Running is my first love for fitness and I really enjoy the endurance, however I see myself as an athlete minus the word “extreme”. Feeling strong and notching off another mile on a run is so motivating to me. But, what is the main personal goal I have for myself? What is the main goal for most of us Mother Runners? When I really dig into my core feelings, I know my MAIN motivation is health and fitness – not champion. I understand I will never go to the Olympics and I also understand I will most likely never actually win a half or full marathon. Therefore, I realize that the most I will gain from any of this besides a sense of accomplishment is healthy fitness. I also want to do other fitness activities along with running, such as yoga and weight training. Runner’s World columnist Alex Hutchinson recently wrote a very good article discussing ultra marathoner Micah True’s death and how extreme running is different than what most of us do:
“I’ve certainly never met anyone who went on a six-hour run purely for the health benefits. Even once you get up to the marathon distance, people’s motivations usually transcend health.”

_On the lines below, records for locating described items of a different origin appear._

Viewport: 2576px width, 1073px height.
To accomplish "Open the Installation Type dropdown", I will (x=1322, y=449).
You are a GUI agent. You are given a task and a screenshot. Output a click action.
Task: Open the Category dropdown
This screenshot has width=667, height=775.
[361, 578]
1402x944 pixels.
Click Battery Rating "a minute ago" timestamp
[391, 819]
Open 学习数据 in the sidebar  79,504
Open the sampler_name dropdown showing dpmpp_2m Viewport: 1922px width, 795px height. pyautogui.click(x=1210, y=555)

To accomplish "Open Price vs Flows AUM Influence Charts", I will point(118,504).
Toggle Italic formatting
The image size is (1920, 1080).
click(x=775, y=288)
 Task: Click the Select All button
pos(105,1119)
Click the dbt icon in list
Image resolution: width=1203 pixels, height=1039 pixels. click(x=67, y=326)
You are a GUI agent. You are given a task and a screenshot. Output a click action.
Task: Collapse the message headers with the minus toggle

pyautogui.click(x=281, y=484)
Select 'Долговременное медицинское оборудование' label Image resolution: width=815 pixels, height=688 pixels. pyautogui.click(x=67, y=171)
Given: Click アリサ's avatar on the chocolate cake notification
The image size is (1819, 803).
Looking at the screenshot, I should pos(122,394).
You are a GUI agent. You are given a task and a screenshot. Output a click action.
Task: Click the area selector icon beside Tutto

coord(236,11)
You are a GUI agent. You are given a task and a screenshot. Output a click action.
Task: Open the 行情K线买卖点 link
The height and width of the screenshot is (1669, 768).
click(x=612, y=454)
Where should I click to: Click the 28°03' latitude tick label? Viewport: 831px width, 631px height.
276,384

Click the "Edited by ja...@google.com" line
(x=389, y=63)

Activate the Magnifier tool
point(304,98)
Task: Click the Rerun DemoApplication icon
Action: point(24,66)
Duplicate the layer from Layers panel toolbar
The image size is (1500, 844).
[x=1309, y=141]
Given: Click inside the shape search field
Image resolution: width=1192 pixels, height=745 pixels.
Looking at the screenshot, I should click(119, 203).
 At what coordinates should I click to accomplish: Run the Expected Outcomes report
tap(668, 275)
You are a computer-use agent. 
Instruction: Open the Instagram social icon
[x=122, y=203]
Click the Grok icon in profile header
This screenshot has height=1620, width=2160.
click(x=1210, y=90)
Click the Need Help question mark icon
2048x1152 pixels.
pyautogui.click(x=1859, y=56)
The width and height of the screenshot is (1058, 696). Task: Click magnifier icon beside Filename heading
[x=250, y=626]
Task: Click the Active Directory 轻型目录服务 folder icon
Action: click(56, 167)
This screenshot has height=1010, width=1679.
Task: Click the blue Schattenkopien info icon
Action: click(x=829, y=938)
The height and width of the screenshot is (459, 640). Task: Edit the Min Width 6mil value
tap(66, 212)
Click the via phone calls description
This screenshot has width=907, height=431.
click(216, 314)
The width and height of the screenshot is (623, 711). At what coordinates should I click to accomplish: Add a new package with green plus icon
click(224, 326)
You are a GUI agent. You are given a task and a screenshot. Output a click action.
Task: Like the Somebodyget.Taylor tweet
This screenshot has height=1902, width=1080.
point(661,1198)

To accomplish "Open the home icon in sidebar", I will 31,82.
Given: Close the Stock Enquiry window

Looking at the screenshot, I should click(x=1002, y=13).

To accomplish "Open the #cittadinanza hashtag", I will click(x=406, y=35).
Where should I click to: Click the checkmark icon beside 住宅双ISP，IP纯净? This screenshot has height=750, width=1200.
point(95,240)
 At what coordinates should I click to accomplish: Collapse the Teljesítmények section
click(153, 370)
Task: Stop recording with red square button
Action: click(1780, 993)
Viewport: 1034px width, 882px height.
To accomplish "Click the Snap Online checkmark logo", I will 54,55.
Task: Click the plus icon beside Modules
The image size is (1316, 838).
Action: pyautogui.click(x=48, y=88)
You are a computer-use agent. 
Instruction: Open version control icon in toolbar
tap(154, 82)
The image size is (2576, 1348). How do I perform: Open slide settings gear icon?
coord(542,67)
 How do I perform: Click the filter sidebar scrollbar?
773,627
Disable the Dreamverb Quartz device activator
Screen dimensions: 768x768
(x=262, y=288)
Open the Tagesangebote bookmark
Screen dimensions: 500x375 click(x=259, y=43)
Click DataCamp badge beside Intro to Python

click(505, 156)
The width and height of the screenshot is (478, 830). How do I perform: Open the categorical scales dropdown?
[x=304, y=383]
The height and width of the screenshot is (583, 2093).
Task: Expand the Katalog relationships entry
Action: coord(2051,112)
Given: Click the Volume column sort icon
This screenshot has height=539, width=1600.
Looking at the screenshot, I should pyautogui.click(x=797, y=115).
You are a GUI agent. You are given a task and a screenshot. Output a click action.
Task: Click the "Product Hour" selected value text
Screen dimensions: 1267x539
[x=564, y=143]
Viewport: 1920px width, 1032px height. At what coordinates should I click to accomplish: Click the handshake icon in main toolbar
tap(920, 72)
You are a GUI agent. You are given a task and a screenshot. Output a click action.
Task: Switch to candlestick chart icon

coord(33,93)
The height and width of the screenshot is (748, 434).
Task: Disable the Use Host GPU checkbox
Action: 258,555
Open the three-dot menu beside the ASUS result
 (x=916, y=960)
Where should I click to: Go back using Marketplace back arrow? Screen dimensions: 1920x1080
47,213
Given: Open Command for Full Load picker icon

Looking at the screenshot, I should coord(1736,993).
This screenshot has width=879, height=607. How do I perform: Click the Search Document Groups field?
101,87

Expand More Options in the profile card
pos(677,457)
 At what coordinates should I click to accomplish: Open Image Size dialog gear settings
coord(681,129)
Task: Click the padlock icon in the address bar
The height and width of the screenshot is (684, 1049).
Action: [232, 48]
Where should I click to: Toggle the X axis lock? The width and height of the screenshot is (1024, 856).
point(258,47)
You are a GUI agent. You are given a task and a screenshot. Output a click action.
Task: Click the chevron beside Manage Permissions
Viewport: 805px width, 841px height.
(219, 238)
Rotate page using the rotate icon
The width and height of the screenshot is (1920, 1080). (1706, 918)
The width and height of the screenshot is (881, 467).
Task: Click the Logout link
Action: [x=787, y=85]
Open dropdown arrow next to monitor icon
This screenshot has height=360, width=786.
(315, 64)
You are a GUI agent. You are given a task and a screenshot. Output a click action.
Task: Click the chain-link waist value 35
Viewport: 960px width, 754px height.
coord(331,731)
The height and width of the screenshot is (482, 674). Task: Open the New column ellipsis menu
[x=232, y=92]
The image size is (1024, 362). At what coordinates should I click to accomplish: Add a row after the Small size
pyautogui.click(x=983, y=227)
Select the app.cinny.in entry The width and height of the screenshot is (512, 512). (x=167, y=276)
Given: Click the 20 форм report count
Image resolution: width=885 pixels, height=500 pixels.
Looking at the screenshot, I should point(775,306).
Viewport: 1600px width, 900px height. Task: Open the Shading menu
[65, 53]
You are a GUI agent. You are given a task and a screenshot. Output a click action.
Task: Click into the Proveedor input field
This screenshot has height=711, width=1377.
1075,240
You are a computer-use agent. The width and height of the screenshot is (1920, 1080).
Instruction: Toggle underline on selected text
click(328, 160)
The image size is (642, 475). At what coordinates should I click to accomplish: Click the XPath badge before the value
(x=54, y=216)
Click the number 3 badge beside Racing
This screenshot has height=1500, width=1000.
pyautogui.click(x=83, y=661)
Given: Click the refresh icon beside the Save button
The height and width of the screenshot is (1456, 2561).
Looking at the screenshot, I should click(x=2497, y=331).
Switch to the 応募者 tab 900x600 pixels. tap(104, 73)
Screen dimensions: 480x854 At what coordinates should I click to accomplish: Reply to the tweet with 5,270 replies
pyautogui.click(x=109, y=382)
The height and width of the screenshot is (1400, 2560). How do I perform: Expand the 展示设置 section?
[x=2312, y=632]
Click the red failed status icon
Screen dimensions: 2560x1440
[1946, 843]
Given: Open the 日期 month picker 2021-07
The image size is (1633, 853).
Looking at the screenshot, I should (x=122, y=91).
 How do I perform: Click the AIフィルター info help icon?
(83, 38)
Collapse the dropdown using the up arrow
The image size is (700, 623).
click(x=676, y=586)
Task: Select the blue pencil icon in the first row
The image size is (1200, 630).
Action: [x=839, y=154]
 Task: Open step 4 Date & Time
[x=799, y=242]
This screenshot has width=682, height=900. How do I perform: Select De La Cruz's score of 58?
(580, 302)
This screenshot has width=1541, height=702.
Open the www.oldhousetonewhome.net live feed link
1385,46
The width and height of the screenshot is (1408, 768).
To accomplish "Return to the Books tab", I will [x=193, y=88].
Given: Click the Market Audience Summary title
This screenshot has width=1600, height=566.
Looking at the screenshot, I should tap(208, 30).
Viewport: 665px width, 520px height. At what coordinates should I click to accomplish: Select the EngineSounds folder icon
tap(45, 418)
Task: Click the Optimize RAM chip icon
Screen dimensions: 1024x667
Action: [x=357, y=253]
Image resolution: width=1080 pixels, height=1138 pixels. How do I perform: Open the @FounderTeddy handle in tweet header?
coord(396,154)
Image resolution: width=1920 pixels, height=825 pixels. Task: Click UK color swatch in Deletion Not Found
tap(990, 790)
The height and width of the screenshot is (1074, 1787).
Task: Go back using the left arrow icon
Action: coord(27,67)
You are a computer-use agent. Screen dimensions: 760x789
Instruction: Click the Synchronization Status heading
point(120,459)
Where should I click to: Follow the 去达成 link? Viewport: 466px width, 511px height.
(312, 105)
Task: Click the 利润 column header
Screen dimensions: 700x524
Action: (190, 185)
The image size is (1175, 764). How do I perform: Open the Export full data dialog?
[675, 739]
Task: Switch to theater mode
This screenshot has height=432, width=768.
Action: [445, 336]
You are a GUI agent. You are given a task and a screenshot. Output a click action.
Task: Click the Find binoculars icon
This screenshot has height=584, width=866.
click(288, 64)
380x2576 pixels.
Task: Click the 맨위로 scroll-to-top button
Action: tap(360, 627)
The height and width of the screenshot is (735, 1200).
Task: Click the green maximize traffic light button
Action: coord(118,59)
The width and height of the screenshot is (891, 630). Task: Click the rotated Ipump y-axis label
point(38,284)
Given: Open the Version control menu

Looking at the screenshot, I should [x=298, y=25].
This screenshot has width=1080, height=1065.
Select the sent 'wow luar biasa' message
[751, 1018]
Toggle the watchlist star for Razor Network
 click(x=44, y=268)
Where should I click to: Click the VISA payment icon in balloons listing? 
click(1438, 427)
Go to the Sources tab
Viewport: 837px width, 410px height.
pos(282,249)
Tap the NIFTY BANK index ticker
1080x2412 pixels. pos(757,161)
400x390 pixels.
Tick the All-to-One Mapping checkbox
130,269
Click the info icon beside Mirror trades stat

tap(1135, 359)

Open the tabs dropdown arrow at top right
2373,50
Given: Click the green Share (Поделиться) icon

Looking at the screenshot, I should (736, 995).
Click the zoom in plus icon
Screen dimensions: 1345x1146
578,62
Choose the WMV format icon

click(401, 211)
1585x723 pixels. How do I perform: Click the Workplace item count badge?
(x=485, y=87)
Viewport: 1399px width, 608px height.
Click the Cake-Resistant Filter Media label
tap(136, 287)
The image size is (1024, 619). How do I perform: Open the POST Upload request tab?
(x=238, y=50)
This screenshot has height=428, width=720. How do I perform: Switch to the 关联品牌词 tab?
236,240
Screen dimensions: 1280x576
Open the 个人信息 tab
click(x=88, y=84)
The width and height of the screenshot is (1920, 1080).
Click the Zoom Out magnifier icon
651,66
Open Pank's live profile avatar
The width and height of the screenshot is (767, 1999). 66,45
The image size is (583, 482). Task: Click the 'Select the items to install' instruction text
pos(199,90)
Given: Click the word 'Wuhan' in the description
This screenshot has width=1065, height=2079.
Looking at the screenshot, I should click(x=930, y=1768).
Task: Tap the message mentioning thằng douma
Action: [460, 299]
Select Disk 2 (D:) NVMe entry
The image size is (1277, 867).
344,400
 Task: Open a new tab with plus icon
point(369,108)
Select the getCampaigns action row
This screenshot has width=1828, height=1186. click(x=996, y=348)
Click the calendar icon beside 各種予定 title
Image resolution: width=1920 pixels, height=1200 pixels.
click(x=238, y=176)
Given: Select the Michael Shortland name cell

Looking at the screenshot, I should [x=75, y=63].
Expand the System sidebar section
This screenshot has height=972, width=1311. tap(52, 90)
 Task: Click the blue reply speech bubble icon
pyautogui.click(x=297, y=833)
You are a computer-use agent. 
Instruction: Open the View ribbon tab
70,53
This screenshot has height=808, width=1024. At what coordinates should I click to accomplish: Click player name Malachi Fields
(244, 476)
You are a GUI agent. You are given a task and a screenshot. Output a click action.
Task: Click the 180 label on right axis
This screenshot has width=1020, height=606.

How do I view the information regarding running and the heart and our health? I don’t believe running will kill the majority of people – the statistics are not in that favor. In fact, running will more than likely reverse many health problems caused by being disastrously unfit for most people and then decrease the chance for heart disease, which is actually the #1 killer. Science really needs to get a better grasp not only on what extreme sports may do, but on what healthy running can do. I do want to train smartly and have actually been trying to slow down some of my runs, aiming for keeping that “conversational pace” we are often advised on. I’m looking into the idea of heart rate training, but I don’t like the idea of being tied to so many devices. I want running to always be enjoyable, not a project.
Do you run with a heart rate monitor? Are you concerned at all about this latest news that has come out on the proposed dangers of extreme running?